Could you quote every line of the listing below word for word, leaving out the pictures?

BEGIN DATA RECORDS

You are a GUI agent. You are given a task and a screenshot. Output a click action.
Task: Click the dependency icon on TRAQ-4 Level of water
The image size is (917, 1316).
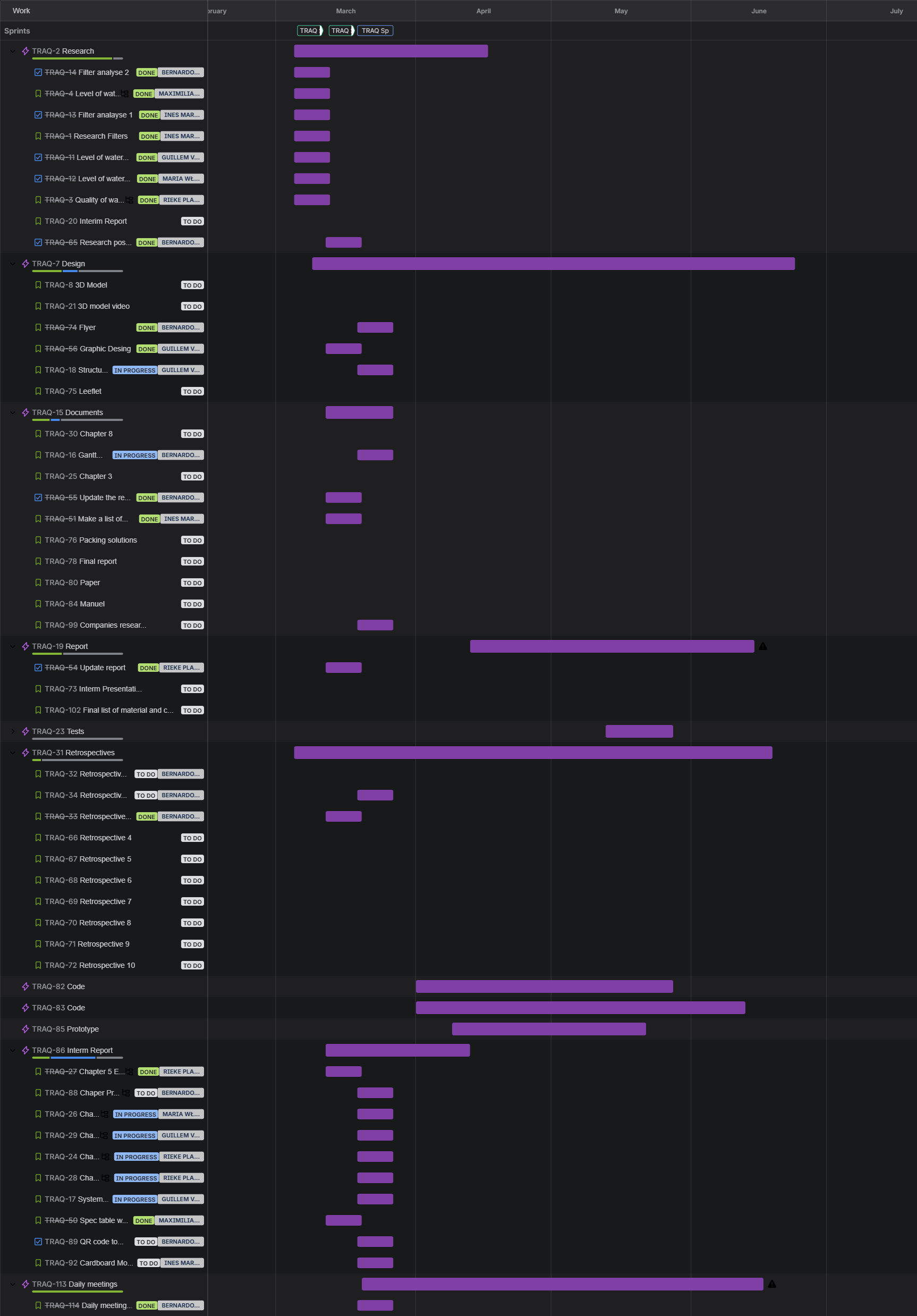click(125, 94)
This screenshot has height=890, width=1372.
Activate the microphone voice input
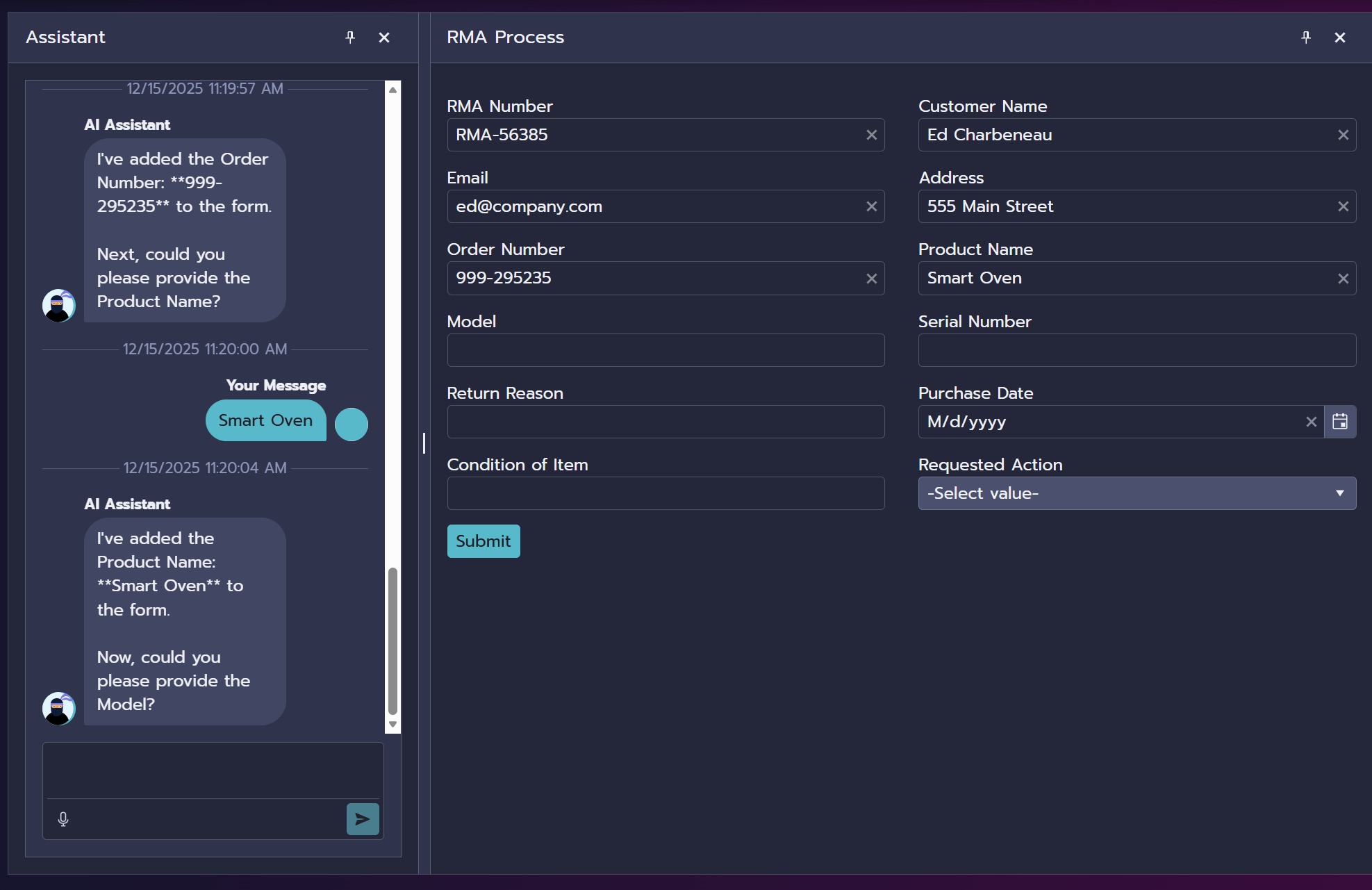(63, 819)
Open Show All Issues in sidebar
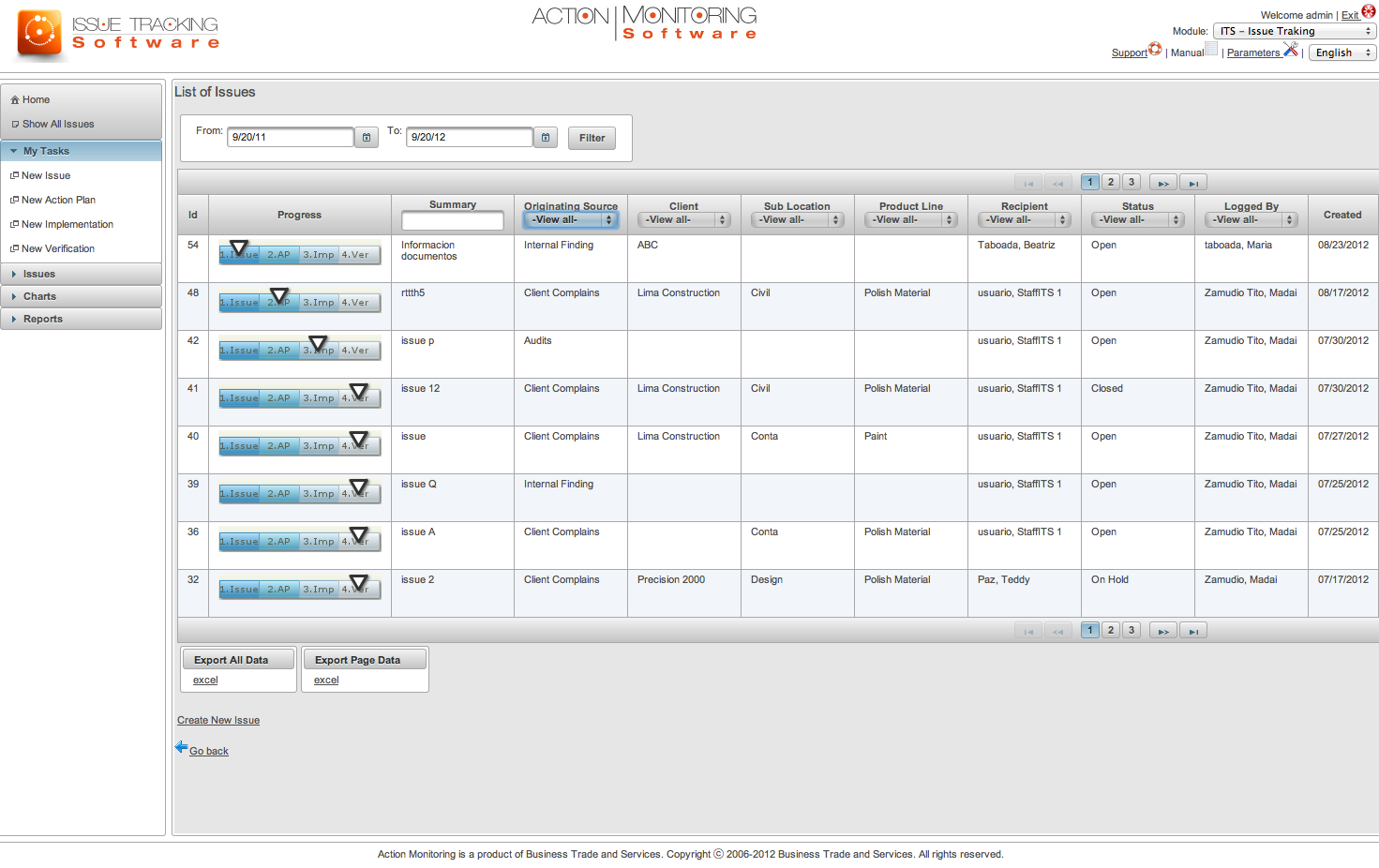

END DATA RECORDS

■ **SOLUTION FOR THIS PROBLEM**:
You are a GUI agent. You are given a task and a screenshot. Output a click action.
Task: Click the dependency icon on TRAQ-4 Level of water
The image size is (917, 1316).
click(125, 94)
This screenshot has height=890, width=1372.
Activate the microphone voice input
(63, 819)
Open Show All Issues in sidebar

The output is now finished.